Dataset records:
= = = = = = =

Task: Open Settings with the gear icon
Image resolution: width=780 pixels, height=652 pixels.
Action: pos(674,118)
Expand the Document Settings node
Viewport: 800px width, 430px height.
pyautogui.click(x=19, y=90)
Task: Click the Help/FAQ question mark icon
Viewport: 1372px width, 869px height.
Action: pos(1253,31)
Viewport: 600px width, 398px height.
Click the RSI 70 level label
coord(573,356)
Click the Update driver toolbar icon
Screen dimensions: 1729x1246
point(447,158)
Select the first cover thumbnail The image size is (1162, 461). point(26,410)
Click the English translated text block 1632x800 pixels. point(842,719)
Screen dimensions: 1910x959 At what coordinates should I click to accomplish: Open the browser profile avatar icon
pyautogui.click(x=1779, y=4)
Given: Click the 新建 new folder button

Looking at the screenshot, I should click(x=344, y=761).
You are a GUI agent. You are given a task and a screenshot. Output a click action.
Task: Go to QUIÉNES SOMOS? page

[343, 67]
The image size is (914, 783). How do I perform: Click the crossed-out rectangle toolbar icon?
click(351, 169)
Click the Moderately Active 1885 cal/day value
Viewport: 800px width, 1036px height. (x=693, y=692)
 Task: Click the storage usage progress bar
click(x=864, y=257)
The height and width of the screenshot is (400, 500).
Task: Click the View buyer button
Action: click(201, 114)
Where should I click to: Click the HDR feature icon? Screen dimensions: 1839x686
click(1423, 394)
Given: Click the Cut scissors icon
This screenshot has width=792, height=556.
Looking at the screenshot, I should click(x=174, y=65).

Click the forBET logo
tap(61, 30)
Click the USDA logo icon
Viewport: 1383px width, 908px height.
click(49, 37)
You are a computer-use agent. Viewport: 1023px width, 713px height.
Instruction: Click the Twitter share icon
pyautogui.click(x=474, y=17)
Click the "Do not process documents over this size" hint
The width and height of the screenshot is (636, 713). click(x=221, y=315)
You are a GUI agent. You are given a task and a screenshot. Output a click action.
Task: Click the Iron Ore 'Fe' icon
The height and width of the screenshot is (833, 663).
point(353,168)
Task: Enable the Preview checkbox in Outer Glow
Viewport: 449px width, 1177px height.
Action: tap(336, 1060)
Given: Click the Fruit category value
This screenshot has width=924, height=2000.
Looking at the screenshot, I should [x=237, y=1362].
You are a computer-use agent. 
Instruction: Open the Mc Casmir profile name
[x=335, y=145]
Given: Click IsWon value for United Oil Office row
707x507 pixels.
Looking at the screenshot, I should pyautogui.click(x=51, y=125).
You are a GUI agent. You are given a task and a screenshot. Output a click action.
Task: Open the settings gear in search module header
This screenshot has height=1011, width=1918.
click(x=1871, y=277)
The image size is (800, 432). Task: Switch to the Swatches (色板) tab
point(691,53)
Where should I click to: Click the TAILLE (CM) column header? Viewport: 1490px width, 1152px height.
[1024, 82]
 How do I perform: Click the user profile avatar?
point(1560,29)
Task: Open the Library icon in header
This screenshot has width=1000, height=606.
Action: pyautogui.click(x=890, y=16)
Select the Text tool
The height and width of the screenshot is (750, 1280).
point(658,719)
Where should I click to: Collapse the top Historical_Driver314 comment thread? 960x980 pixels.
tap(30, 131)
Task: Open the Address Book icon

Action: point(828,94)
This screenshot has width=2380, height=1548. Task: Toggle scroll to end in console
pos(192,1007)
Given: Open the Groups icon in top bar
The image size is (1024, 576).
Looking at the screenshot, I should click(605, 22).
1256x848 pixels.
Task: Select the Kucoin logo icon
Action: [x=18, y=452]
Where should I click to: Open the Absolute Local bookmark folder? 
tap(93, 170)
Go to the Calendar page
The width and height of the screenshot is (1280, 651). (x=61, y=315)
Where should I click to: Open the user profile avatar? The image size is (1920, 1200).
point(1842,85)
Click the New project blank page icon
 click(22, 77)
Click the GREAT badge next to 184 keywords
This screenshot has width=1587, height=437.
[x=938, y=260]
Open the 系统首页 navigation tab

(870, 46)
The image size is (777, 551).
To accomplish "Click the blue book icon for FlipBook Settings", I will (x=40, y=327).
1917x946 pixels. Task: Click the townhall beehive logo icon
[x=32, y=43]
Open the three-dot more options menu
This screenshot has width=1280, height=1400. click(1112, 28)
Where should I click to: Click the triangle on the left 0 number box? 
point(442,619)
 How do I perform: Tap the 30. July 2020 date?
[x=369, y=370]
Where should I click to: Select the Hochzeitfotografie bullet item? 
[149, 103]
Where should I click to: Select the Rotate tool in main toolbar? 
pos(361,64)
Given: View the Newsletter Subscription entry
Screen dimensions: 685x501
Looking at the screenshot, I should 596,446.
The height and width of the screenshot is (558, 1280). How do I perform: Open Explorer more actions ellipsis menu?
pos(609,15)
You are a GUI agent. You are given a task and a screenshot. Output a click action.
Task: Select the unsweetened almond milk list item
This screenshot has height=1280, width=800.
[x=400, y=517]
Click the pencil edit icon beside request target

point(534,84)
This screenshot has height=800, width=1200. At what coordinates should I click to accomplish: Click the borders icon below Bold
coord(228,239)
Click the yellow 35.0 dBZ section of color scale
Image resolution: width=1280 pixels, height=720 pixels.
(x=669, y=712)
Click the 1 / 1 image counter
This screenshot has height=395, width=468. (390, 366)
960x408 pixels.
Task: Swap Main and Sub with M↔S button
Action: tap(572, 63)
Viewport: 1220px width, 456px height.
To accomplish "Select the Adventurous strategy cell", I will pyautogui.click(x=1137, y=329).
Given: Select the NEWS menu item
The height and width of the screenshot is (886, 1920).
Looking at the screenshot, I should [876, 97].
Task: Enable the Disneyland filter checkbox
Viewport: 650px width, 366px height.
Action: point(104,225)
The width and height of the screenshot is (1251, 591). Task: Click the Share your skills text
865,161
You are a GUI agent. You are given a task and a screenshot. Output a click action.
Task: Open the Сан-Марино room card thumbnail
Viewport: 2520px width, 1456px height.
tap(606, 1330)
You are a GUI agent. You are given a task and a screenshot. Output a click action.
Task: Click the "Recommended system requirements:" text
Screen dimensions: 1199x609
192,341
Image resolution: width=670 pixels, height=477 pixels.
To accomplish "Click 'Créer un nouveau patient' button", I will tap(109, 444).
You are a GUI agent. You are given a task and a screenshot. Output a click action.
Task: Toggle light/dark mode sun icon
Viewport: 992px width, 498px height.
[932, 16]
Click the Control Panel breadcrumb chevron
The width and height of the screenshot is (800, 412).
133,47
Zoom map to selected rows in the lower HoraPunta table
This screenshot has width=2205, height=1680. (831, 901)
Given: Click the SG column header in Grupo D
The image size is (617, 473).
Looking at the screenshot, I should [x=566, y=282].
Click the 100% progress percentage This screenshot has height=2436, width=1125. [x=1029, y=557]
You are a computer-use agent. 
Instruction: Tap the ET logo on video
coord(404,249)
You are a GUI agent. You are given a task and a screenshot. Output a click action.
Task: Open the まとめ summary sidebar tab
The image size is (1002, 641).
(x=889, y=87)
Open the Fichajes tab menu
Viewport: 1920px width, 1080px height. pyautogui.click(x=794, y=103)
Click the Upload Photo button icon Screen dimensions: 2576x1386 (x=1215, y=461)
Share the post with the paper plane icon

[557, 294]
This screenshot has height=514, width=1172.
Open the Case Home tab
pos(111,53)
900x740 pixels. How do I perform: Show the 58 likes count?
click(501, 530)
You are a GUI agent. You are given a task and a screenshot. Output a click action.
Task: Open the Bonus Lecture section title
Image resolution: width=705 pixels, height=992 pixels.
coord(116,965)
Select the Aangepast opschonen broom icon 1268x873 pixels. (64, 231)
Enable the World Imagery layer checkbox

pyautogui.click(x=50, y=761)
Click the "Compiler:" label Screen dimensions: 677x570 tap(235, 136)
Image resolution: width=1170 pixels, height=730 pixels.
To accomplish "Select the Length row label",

= = = = = = =

> [EXERCISE DETAILS]
Repeat the listing above verbatim, beginning at the line that contains "900x740 pixels. How" and continuing through its final line.

> [FULL ANSWER]
900x740 pixels. How do I perform: Show the 58 likes count?
click(501, 530)
You are a GUI agent. You are given a task and a screenshot. Output a click action.
Task: Open the Bonus Lecture section title
Image resolution: width=705 pixels, height=992 pixels.
coord(116,965)
Select the Aangepast opschonen broom icon 1268x873 pixels. (64, 231)
Enable the World Imagery layer checkbox

pyautogui.click(x=50, y=761)
Click the "Compiler:" label Screen dimensions: 677x570 tap(235, 136)
Image resolution: width=1170 pixels, height=730 pixels.
To accomplish "Select the Length row label",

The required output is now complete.